Итак, объективное это такое повествование, в котором устранена субъективность рассказчика и господствуют точка зрения и слово героя. (Именно такое значение придавал этому термину сам Чехов в известном письме от 1 апреля 1890 года, противопоставляя «субъективность» и изображение «в тоне» и «в духе» героев, см. гл. II, 4.) Оно состоит из речи нейтрального рассказчика и речи, насыщенной лексикой и фразеологией героя.
В объективном повествовании слово ощущается как принадлежащее герою вследствие очевидной лексико-стилистической чуждости его повествователю.
«Выехали они со двора еще до обеда, а почина все нет и нет».

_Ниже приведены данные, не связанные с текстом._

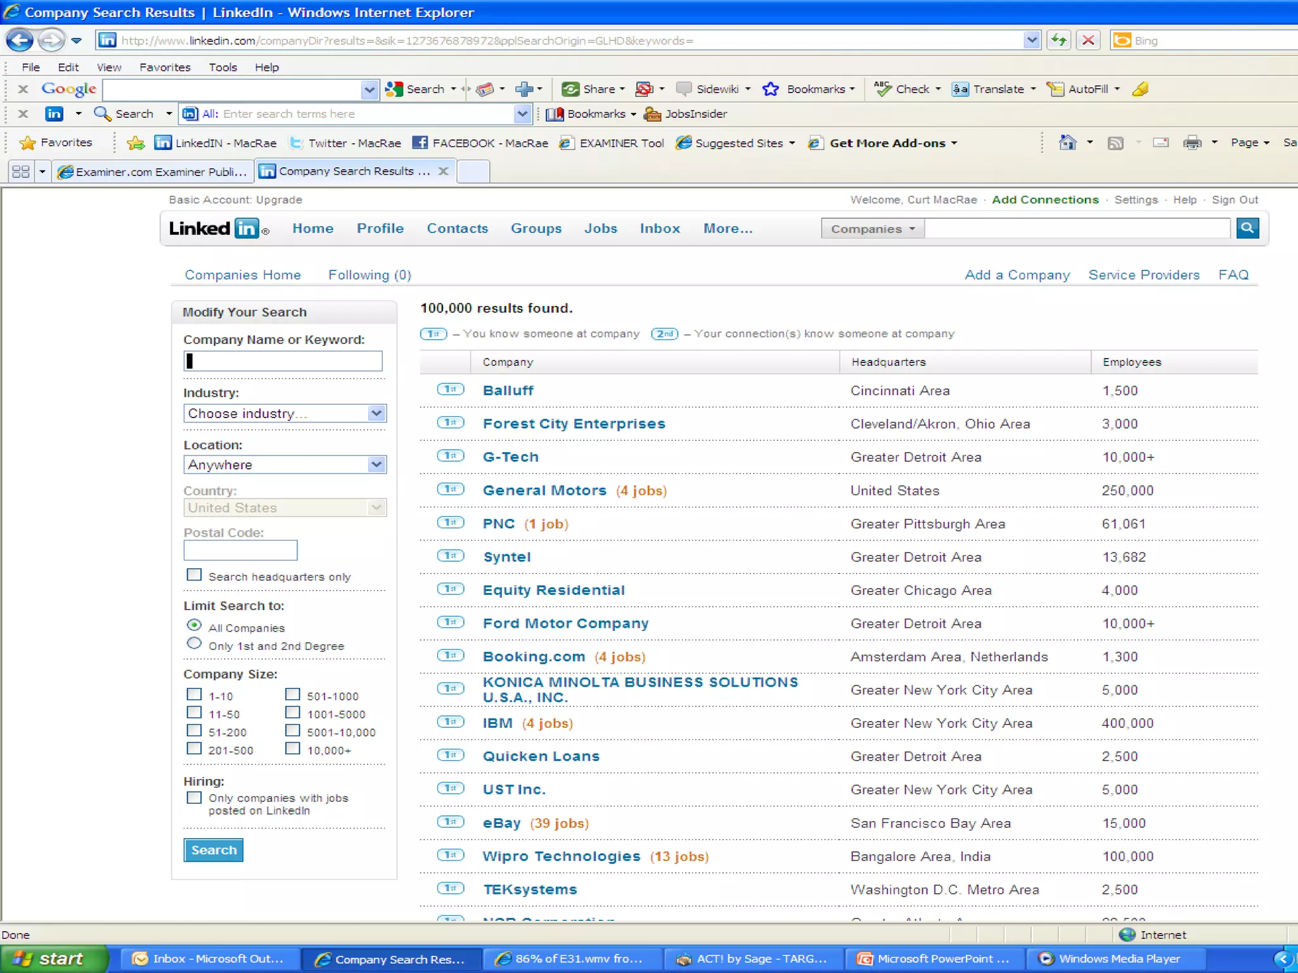Tick the 10,000+ company size checkbox

click(x=292, y=748)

«Как молодому хотелось пить, так ему хочется говорить. Скоро будет неделя, как умер сын, а он еще путем не говорил ни с кем Нужно поговорить с толком, с расстановкой <> В деревне осталась дочка Анисья И про нее нужно поговорить Да мало ли о чем он может теперь поговорить? Слушатель должен охать, вздыхать, причитывать А с бабами говорить еще лучше Те хоть и дуры, поревут от двух слов» («Тоска». «Петербургская газета», 1886, 27 января, 26).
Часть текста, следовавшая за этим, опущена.